**Data:**

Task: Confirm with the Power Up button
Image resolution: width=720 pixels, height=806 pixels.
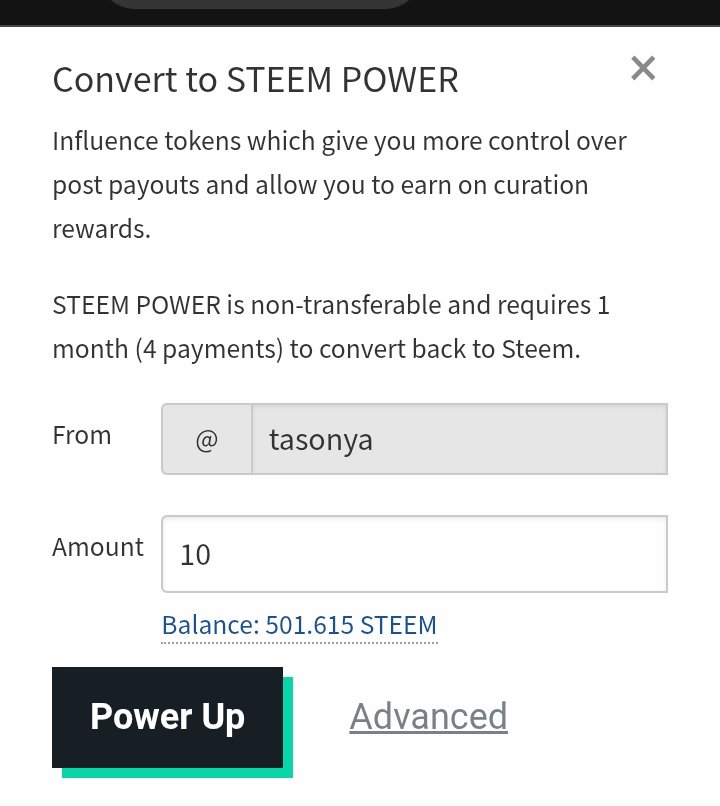Action: tap(168, 717)
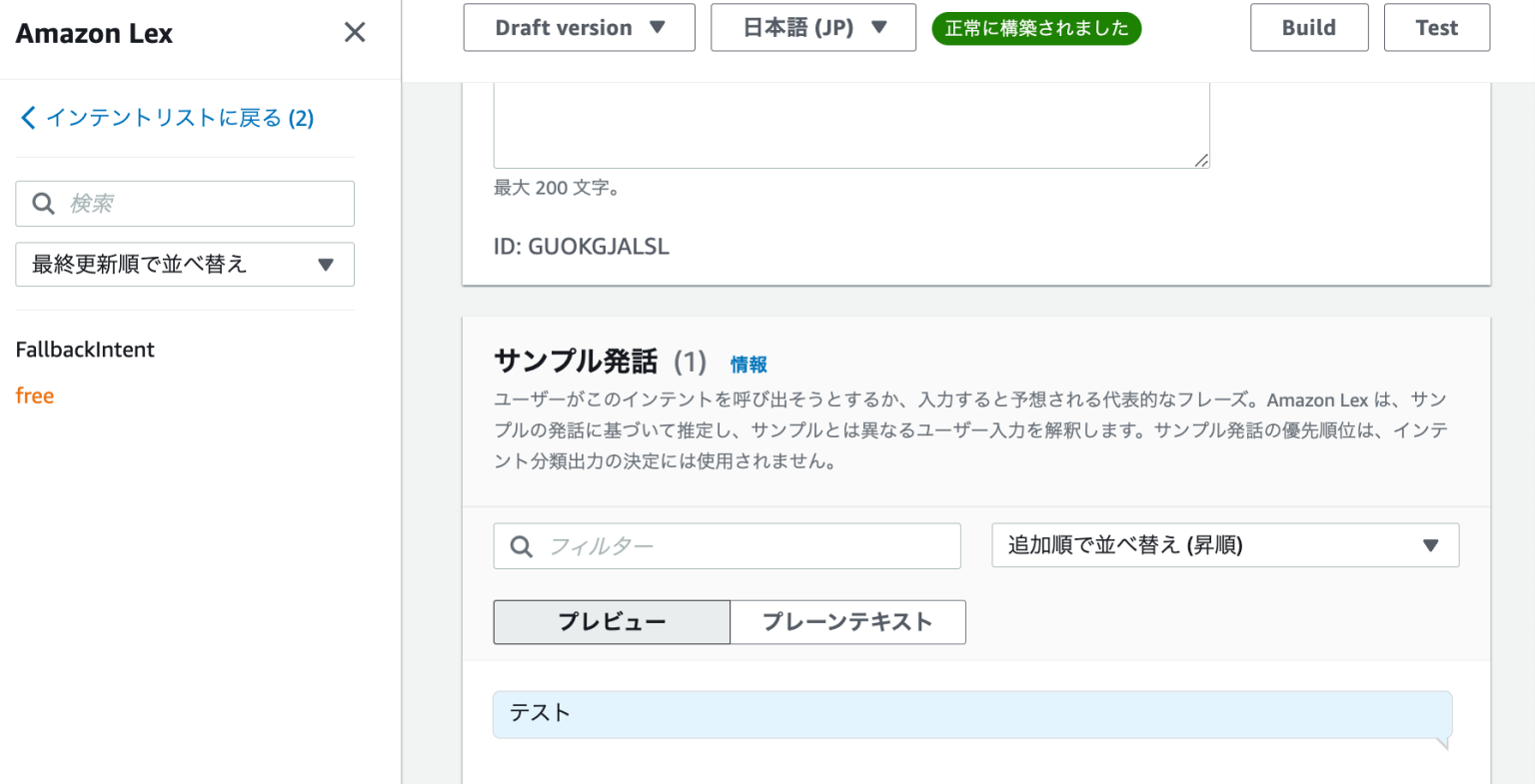Open the 追加順で並べ替え (昇順) dropdown
The image size is (1535, 784).
point(1224,544)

**Activity:** Please reproduce, exactly and only, the lines from the line containing "Image resolution: width=720" through the last line of the material above, minus any pictures.

**Result of the task:**
Image resolution: width=720 pixels, height=806 pixels.
Action: tap(168, 717)
Open the 追加順で並べ替え (昇順) dropdown
The image size is (1535, 784).
point(1224,544)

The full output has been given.